Your guide to fire-resistant glass and glazing

In conjunction with the Glass and Glazing Federation (GGF), we examine some of the key aspects of fire-resistant glazing.

Fire-Glass-Resistant-Glazing-21Fire-resistant glazing can be used to ensure that – along with other elements such as walls and doors – fire and smoke does not spread to other parts of a building for a prescribed period. It can be used to provide fire separation or compartmentation as part of an integrated fire safety strategy.

But fire-resistant glass can only achieve its designed performance when it is part of a complete fire-resistant glazed system. This means that all component parts – such as the glazing seal, beads, fixings and frame material – must be compatible and work together to achieve the required performance, and must be referenced to appropriate and relevant test evidence.

It’s also vital that the fire-resistant glazed system is installed as tested or assessed by a competent authority. The glass must be tested and classified in its proposed end use application, for example as a screen, door, roof, floor or façade in a glazed system appropriate for that application.

Installation must be carried out by competent individuals who can demonstrate the necessary knowledge and skills required through competent person or third party certification schemes.

- **Dataset content**
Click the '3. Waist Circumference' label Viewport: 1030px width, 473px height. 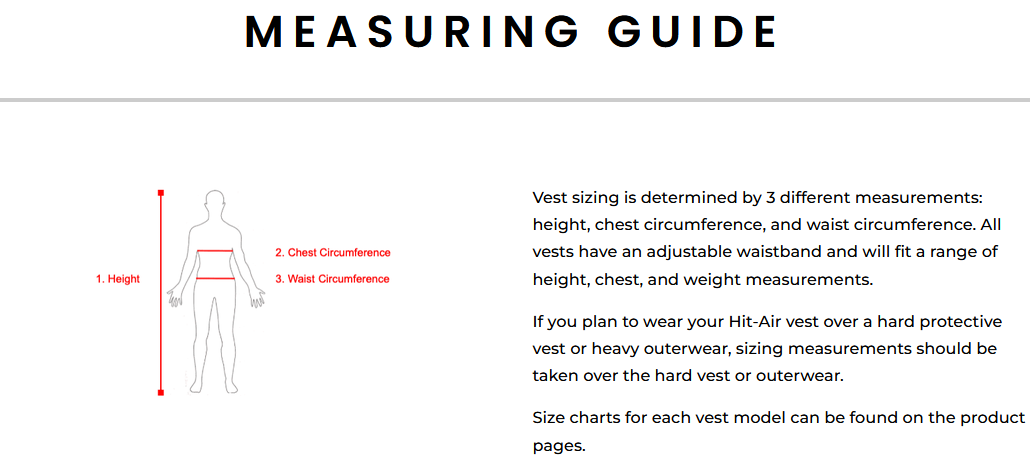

- **What you will do**
Can you pull the passage from the fire-resistant glazing guide starting with "Fire-Glass-Resistant-Glazing-21Fire-resistant glazing can" and going on through "fire safety strategy.", copied word for word?

- **The answer**
Fire-Glass-Resistant-Glazing-21Fire-resistant glazing can be used to ensure that – along with other elements such as walls and doors – fire and smoke does not spread to other parts of a building for a prescribed period. It can be used to provide fire separation or compartmentation as part of an integrated fire safety strategy.